▶ [MATERIALS PROVIDED]
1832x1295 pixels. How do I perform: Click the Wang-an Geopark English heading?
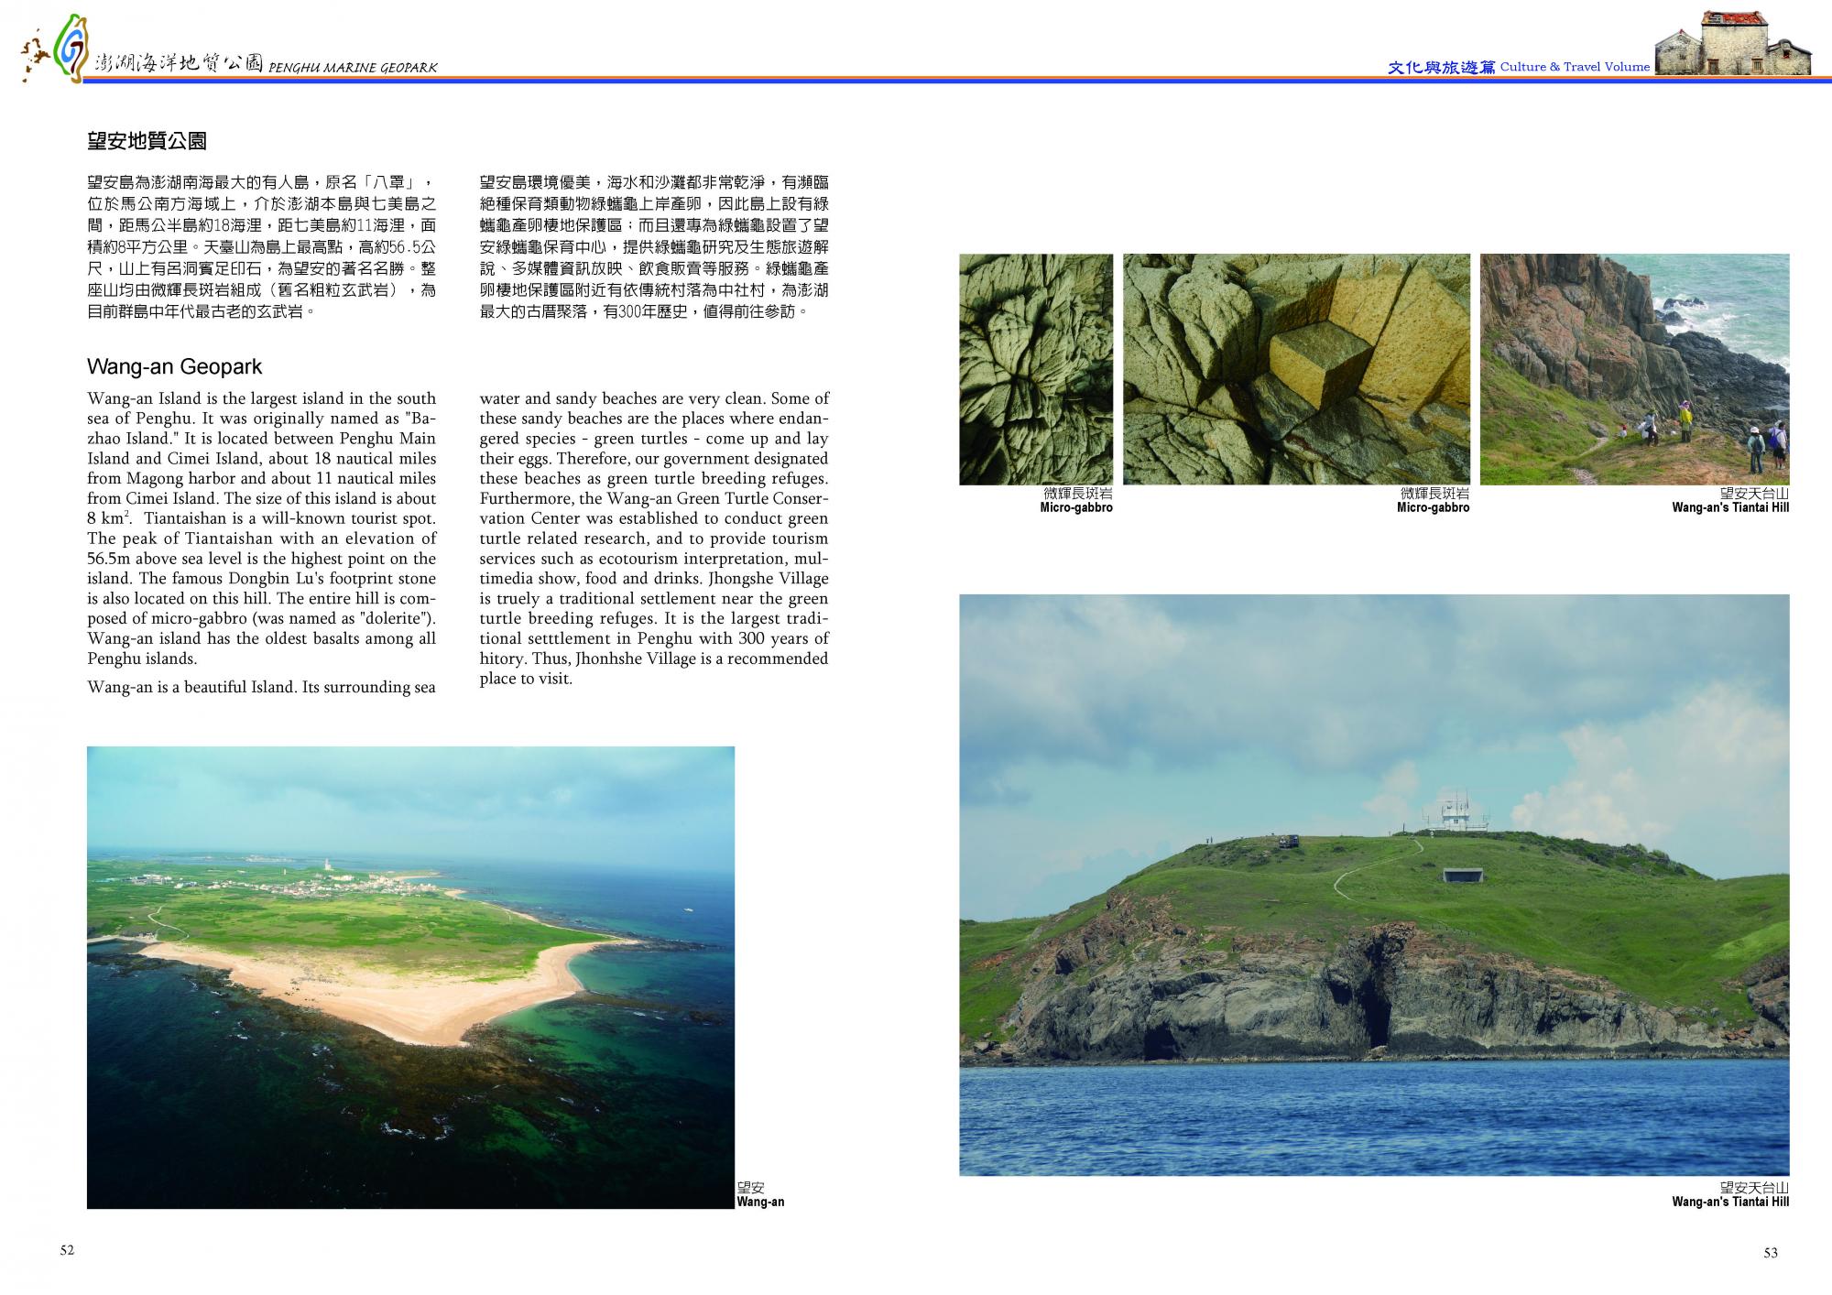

==

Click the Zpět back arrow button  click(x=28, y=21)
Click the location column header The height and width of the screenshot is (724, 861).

--

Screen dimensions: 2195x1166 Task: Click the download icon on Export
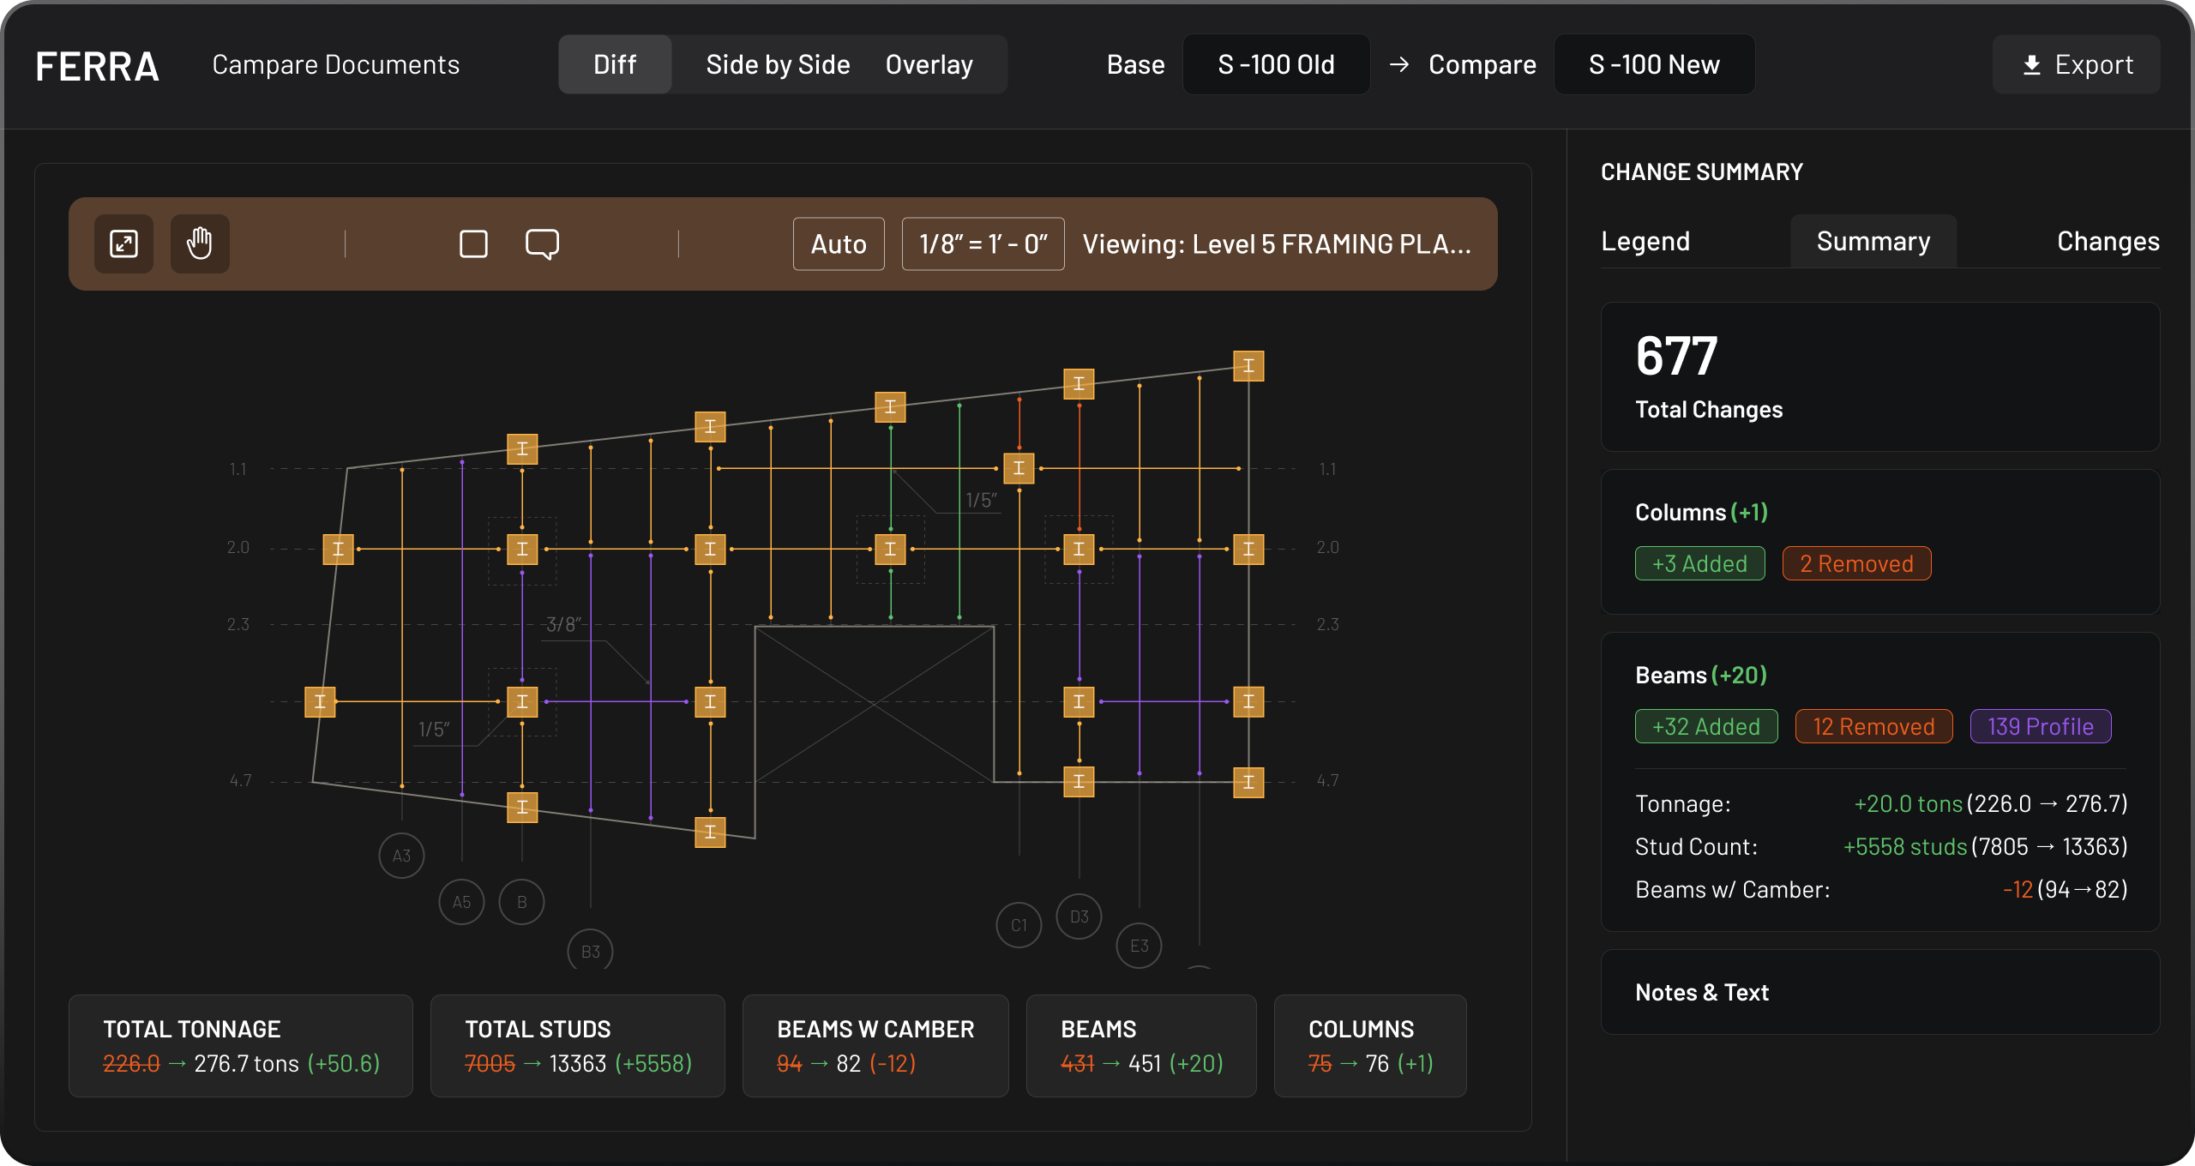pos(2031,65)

▶ [PROBLEM REQUIREMENTS]
Copy back the listing above exactly, but only from the line with "Click the Zpět" through the line with "Click the location", both ends included.

▶ [OUTPUT BELOW]
Click the Zpět back arrow button  click(x=28, y=21)
Click the location column header The height and width of the screenshot is (724, 861).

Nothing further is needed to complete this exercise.